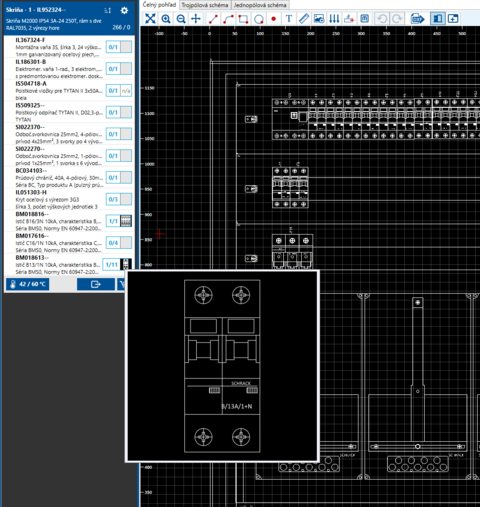This screenshot has width=480, height=507.
Task: Select the ruler measure tool
Action: point(304,19)
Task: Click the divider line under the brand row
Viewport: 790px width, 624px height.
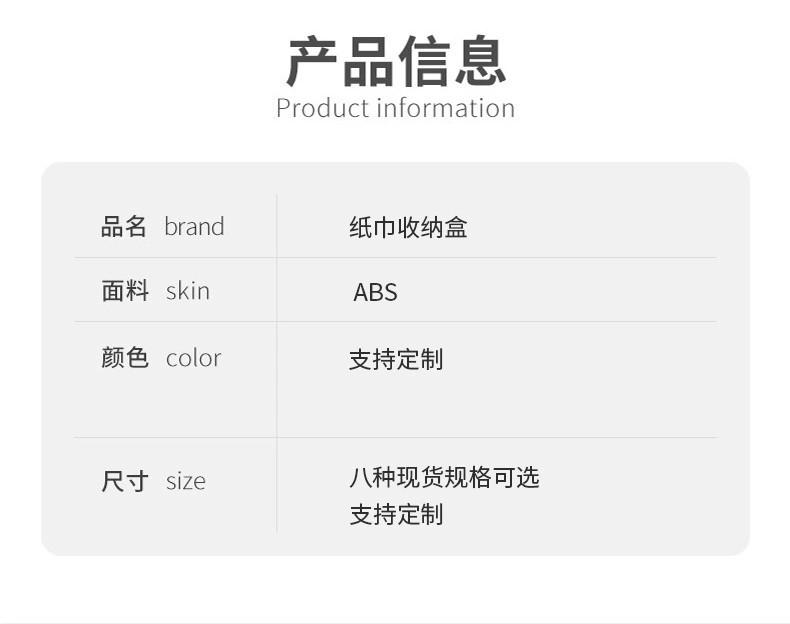Action: click(500, 257)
::::::::::
Task: Please retype the listing above word for word, leaving out the pictures.

Result:
This screenshot has width=480, height=507.
Task: Select the ruler measure tool
Action: point(304,19)
Task: Click the divider line under the brand row
Viewport: 790px width, 624px height.
Action: click(500, 257)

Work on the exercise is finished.